Jack Ralite was minister of Health at the beginning of the first term of François Mitterrand.
© AFP/ BERTRAND GUAY
Jack Ralite, former minister of communist rule, died Sunday at the age of 89 years. This is Meriem Derkaoui, the mayor of the city of Aubervilliers (Seine-Saint-Denis), a city which he led from 1984 to 2003, which announced it. “It is with great sadness and deep emotion that we learnt of the death at the age of 89, Jack Ralite this Sunday 12 November. His state of weakness had led to his hospitalization two weeks ago,” writes the mayor on the website of the city. Jack Ralite was one of the ministers in the communist government of Pierre Mauroy from 1981 to 1984.
Born may 14, 1928 in Chalons-sur-Marne (Marne), Jack Ralite had joined the PCF in 1947. A journalist for the communist newspaper The Humanity and to Humanity-Sunday, this self-taught enthusiast of culture is elected for the first time to the city council of Aubervilliers in 1959. He attended directors such as Pierre Dumayet, Stellio Lorenzi, and Claude Barma. He then became first deputy to the mayor, and then, in 1984, the mayor of this shire communist. Jack Ralite has often prided itself also have installed a national theatre, a conservatory and three libraries. In November 2002, it had announced that it would abandon its mandate in the spring of 2003 to make way for a mayor younger, then remaining a city councillor until 2008.

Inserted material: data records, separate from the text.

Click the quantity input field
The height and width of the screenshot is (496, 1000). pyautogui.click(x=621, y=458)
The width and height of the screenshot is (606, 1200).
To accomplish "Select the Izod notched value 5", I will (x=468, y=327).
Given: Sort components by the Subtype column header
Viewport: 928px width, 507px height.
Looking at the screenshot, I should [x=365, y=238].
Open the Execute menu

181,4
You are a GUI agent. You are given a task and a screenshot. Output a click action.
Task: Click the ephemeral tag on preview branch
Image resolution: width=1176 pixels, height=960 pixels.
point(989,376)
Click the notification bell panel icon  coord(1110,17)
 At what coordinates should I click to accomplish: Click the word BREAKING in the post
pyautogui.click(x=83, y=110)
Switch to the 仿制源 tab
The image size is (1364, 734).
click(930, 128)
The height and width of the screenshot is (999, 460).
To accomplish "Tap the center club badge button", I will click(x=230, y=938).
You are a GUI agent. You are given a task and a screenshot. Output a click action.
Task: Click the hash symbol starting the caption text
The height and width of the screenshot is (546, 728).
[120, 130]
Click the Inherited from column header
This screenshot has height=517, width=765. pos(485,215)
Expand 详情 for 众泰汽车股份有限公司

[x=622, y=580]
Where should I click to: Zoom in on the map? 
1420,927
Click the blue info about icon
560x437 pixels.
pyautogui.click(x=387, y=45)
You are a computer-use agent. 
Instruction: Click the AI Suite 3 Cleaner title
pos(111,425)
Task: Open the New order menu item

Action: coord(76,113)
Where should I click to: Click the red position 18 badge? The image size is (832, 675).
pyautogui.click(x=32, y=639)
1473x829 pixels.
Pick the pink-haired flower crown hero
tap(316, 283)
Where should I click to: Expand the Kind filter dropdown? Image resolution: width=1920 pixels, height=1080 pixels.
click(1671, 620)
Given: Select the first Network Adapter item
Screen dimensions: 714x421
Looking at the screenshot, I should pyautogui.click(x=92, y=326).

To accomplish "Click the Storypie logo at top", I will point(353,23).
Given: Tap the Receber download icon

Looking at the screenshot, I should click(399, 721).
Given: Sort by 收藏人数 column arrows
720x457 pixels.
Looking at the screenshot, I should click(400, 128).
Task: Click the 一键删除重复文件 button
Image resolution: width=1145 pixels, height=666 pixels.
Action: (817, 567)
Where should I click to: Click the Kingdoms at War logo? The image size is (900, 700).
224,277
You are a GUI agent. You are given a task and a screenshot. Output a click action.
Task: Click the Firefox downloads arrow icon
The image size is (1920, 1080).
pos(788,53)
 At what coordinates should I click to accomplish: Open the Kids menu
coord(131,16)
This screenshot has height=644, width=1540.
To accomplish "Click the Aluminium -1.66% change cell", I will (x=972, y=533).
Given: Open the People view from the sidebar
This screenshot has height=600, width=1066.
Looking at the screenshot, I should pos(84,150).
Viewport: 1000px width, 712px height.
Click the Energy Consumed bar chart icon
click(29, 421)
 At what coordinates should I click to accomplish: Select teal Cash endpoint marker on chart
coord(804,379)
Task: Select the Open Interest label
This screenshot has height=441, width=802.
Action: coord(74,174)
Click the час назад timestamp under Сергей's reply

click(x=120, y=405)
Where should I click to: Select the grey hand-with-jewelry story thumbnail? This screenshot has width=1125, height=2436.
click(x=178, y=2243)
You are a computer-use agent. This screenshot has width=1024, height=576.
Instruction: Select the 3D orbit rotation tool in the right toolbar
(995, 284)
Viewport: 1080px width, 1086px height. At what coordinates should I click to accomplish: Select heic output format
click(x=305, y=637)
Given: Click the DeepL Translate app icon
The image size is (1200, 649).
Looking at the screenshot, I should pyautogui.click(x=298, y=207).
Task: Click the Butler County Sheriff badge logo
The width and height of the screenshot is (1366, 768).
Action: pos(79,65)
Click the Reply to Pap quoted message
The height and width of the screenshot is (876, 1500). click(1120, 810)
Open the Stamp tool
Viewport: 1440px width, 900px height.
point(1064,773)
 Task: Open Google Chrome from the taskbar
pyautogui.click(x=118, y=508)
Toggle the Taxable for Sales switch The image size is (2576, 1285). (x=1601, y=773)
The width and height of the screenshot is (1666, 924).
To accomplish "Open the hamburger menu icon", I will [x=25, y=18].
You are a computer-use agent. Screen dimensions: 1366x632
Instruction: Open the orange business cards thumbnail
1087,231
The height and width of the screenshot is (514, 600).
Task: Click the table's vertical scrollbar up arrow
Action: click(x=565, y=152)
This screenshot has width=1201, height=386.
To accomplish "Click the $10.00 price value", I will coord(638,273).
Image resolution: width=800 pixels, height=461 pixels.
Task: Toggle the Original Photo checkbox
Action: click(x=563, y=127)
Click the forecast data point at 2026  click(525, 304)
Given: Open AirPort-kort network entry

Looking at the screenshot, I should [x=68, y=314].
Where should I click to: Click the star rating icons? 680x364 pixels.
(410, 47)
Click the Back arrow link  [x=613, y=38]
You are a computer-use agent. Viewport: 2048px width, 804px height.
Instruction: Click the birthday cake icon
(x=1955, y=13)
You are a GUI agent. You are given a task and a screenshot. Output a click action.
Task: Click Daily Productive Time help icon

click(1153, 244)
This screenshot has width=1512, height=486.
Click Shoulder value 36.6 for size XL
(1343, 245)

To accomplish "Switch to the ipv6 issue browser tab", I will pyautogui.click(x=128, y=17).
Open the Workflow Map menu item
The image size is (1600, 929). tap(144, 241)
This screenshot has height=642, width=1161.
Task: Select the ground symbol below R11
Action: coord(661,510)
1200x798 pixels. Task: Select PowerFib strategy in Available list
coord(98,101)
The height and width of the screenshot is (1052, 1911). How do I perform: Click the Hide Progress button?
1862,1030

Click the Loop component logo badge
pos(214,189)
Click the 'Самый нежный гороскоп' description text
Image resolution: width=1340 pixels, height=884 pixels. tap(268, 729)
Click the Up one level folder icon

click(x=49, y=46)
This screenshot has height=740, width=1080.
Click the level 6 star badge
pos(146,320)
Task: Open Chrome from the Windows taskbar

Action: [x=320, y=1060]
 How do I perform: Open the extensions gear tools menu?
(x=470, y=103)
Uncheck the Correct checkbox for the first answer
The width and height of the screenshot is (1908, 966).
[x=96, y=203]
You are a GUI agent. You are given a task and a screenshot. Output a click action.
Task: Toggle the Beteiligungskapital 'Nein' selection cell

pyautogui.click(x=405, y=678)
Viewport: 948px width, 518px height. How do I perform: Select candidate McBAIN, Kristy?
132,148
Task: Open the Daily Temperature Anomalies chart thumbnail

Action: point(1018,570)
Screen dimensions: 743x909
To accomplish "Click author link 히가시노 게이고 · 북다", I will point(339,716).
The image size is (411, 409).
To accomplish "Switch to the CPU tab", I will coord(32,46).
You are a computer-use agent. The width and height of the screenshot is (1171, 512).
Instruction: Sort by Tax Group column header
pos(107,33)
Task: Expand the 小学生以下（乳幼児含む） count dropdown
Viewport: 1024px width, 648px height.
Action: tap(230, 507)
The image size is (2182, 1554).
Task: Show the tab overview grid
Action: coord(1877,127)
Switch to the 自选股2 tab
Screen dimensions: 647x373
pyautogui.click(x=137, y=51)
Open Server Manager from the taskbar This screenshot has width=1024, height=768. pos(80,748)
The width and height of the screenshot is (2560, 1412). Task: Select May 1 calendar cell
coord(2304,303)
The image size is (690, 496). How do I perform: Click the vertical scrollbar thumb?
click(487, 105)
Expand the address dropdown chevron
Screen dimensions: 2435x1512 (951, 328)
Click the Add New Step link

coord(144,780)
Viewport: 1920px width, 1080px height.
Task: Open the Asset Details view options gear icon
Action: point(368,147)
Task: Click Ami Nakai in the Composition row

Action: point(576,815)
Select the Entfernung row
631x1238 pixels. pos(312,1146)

Minister of François Mitterrand
Member of parliament for Seine-Saint-Denis from 1973 to 1981, this massive man, known for his character steep, and the taste of the quotations, manifesto to the Assembly of a great interest for the cultural issues. He became rapporteur of the budget of the film. Jack Ralite, however, had resigned his parliamentary mandate in July 1981 to enter in the governments Mauroy as Health minister (1981-1983), and then as minister in charge of Employment (1983-1984). In Health, he was engaged in the suppression of the private sector in hospitals, and was struck immediately in the hostility of a good part of the body medical.
Since 1995 and until 2011, Jack Ralite, regional councillor of Île-de-France from 1986 to 1992, had been a senator of Seine-Saint-Denis. Jack Ralite, a specialist in cultural issues in the CPF, has been a member of the central committee, then national from 1979 to 2000. It was one of the leaders of the “refondateurs”, supporters of a profound transformation of the PCF, calling for “a néocommunisme less monolithic”.
Passionate about culture
This lover of culture, including theatre, has been a director of la colline national Theater (TNC). He was also a director of the public institution of the City of music (1996-2006). Jack Ralite was also a member of the High Committee for housing of disadvantaged people, the national Council of innovation for student success, and the political council of the foundation Act against exclusion, launched by the former socialist minister Martine Aubry.
He moved with ease in artistic circles, where he has many friends, including the actors and stage directors Jean Vilar and Antoine Vitez. “With Vilar, it was the loving friendship, and with Vitez admiration affectionate”, said the one who welcomed Paul Claudel “, the author of the theatre of the greatest of our time”. Also a great reader, this amateur Musil, Gracq, Stendhal, Balzac, Malraux, Brecht or Aragon, admitted that he re-read “very often, either for work or for pleasure”.
In 2014, it was at the initiative of a letter to François Hollande and signed by more than 150 personalities from the world of culture who expressed their “deep concern” about the cultural policy of the government. “Culture is not a luxury, which, in times of scarcity, it would be necessary to get rid of, culture is the future, the recovery, the instrument of emancipation”, people said in the letter.
“Sad day, Jack Ralite, my friend, my comrade , this great and beautiful man is died today…”, reacted on Twitter to the senator, CRC, Seine-Saint-Denis Éliane Assassi. “Sadness and emotion to the announcement of the death of J. Ralite. (…) He was passionately committed to the culture, demanding, and popular. Attached to the left gathered, he defended the suburbs with sensitivity,” responded Stéphane Troussel, president of the department of Seine-Saint-Denis. In Aubervilliers, as soon as this Sunday, “the flags will be flown at half-mast and a tribute will be made in the coming days,” said Meriem Derkaoui.